* Your instructions *
The answer must consist of each line below that holds the word "computer", copied as it stands.

(Records from a data collection)

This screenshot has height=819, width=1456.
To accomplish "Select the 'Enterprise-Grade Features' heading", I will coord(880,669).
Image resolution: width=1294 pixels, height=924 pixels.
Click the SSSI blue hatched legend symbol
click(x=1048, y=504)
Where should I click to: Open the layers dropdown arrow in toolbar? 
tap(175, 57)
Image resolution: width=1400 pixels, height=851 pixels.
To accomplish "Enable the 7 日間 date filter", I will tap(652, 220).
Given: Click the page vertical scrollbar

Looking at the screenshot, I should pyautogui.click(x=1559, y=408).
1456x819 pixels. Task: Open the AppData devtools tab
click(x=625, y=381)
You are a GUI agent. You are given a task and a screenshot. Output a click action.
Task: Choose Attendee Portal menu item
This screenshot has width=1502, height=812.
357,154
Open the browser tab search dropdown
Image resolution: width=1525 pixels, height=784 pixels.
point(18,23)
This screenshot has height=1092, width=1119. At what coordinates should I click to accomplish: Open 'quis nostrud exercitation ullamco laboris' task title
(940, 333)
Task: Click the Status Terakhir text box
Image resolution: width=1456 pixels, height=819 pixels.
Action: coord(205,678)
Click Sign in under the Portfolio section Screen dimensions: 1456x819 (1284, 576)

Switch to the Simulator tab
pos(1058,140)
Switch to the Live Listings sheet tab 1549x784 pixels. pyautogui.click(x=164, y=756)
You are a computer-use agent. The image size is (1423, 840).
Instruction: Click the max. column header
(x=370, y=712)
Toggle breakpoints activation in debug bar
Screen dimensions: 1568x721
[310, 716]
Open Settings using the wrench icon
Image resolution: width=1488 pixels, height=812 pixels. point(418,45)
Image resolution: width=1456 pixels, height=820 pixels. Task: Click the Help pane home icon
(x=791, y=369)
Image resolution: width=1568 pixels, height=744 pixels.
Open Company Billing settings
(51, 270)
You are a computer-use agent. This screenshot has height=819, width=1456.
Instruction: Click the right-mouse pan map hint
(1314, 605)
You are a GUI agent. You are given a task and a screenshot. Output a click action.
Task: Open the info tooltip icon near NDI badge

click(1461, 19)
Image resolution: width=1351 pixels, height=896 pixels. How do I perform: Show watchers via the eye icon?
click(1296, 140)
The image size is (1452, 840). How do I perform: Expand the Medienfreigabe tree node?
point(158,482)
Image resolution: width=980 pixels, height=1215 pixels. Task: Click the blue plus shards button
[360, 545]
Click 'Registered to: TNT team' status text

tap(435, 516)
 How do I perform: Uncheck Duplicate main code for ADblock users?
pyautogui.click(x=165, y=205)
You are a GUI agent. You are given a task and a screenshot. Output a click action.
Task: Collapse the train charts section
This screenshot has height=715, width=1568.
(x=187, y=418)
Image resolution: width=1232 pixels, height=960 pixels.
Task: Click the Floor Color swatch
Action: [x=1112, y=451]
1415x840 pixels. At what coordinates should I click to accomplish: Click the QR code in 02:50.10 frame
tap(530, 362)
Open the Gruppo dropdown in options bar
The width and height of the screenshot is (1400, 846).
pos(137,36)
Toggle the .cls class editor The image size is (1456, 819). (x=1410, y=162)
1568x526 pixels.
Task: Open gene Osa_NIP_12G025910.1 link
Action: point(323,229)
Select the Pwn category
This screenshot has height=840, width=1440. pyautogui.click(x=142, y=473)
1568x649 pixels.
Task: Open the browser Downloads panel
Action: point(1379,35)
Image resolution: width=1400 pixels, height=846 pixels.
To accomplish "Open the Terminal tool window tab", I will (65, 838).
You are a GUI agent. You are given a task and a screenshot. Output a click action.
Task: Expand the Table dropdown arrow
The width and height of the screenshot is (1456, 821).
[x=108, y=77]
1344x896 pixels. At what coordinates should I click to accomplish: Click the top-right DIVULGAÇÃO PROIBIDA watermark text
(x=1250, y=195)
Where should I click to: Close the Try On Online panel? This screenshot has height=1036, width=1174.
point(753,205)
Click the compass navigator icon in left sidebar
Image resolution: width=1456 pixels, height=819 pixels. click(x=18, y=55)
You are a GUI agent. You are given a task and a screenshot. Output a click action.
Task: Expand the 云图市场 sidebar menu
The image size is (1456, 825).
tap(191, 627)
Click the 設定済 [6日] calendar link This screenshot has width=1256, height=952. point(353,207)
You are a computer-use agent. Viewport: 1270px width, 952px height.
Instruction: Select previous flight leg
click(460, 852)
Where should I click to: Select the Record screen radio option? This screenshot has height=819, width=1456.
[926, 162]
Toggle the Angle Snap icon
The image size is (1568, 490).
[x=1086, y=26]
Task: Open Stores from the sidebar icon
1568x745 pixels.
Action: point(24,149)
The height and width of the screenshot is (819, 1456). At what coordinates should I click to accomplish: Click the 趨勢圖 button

* Task result *
You are a computer-use agent. The image size is (1423, 840).
You are a computer-use agent. This screenshot has height=819, width=1456.
You are a computer-use agent. Viewport: 1270px width, 952px height.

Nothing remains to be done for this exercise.